Member of the National Assembly of Pakistan
- Incumbent
- Assumed office 29 February 2024
- Constituency: NA-93 Chiniot-I
- In office 13 August 2018 – 10 August 2023
- Constituency: NA-99 (Chiniot-I)
- In office 1 June 2013 – 31 May 2018
- Constituency: NA-87 (Chiniot-II Cum-Jhang)

Personal details
- Born: 4 March 1968 (age 58) Chiniot, Punjab, Pakistan
- Party: PTI (2018-present)
- Other political affiliations: PMLN (2013-2018)

= Ghulam Muhammad Lali =

Pakistani politician

Ghulam Muhammad Lali (born 4 March 1968) is a Pakistani politician who has been a member of the National Assembly of Pakistan since February 2024 and previously served in this position from June 2013 till May 2018 and August 2018 till August 2023. He is also the tribal chief of the Lali clan.

==Early life==
He was born on 4 March 1968. He completed his studies from Sargodha and Lahore.

==Political career==
He was elected to the National Assembly of Pakistan as a candidate of Pakistan Muslim League (N) (PML-N) from Constituency NA-87 (Chiniot-II Cum-Jhang) in the 2013 Pakistani general election. He received 94,234 votes and defeated Faisal Saleh Hayat, an independent candidate.

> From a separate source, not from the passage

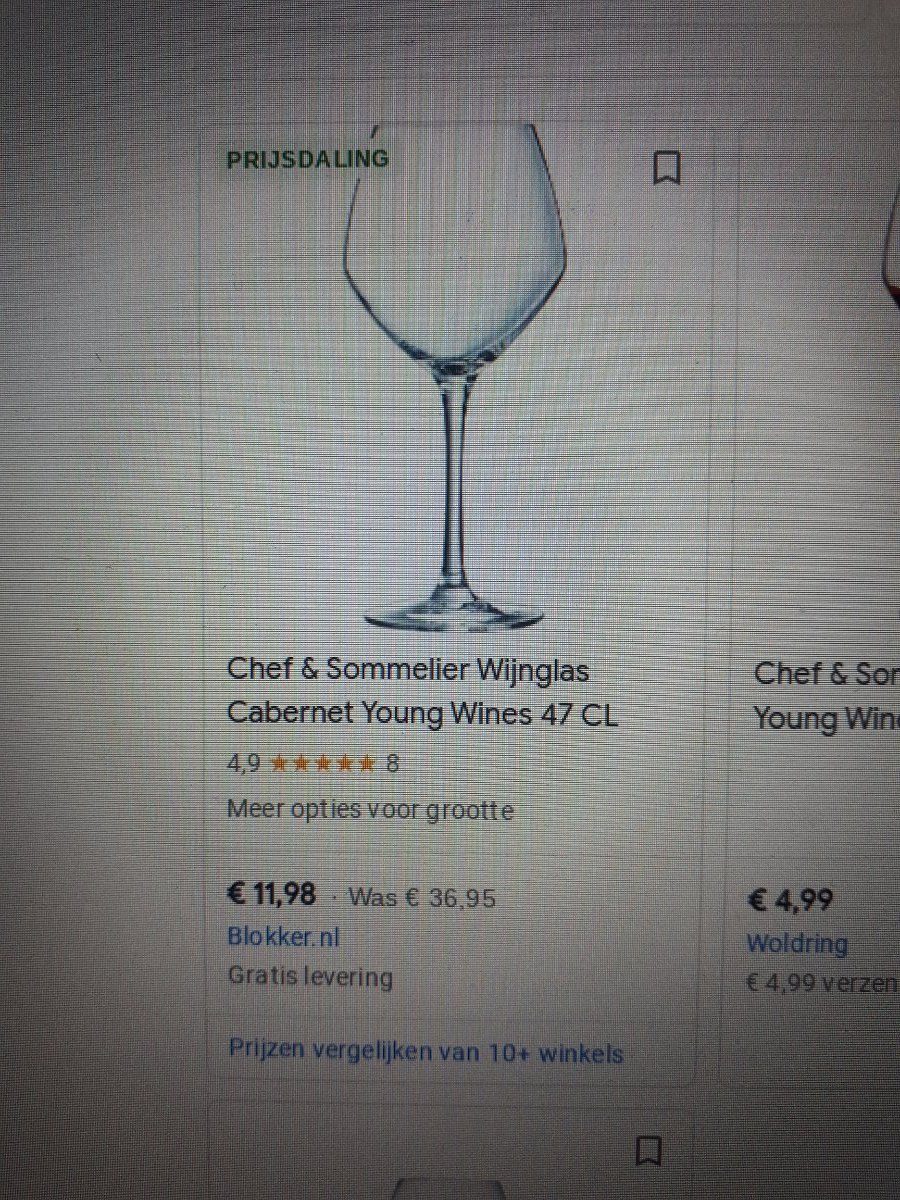Image resolution: width=900 pixels, height=1200 pixels.
Task: Click the PRIJSDALING label
Action: click(307, 159)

In October 2017, he was appointed as Federal Parliamentary Secretary for Defence Production.

In June 2018, he quit PML-N and joined Pakistan Tehreek-e-Insaf (PTI).

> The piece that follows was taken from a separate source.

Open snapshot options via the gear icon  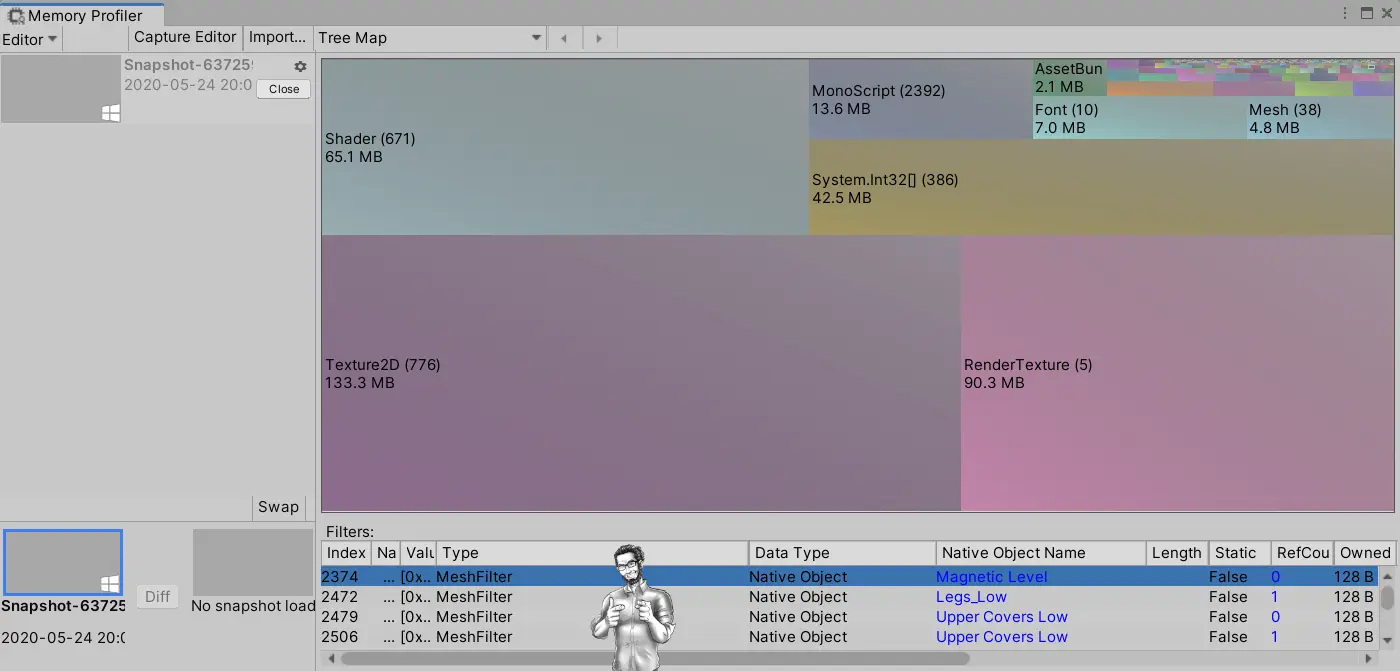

He was re-elected to the National Assembly as a candidate of PTI from Constituency NA-99 (Chiniot-I) in the 2018 Pakistani general election. He received 81,330 votes and defeated Ghulam Abbas, an independent candidate

He was re-elected to the National Assembly as an independent candidate supported by PTI from NA-93 Chiniot-I in the 2024 Pakistani general election. He received 94,496 votes and defeated Ghulam Abbas, an independent candidate.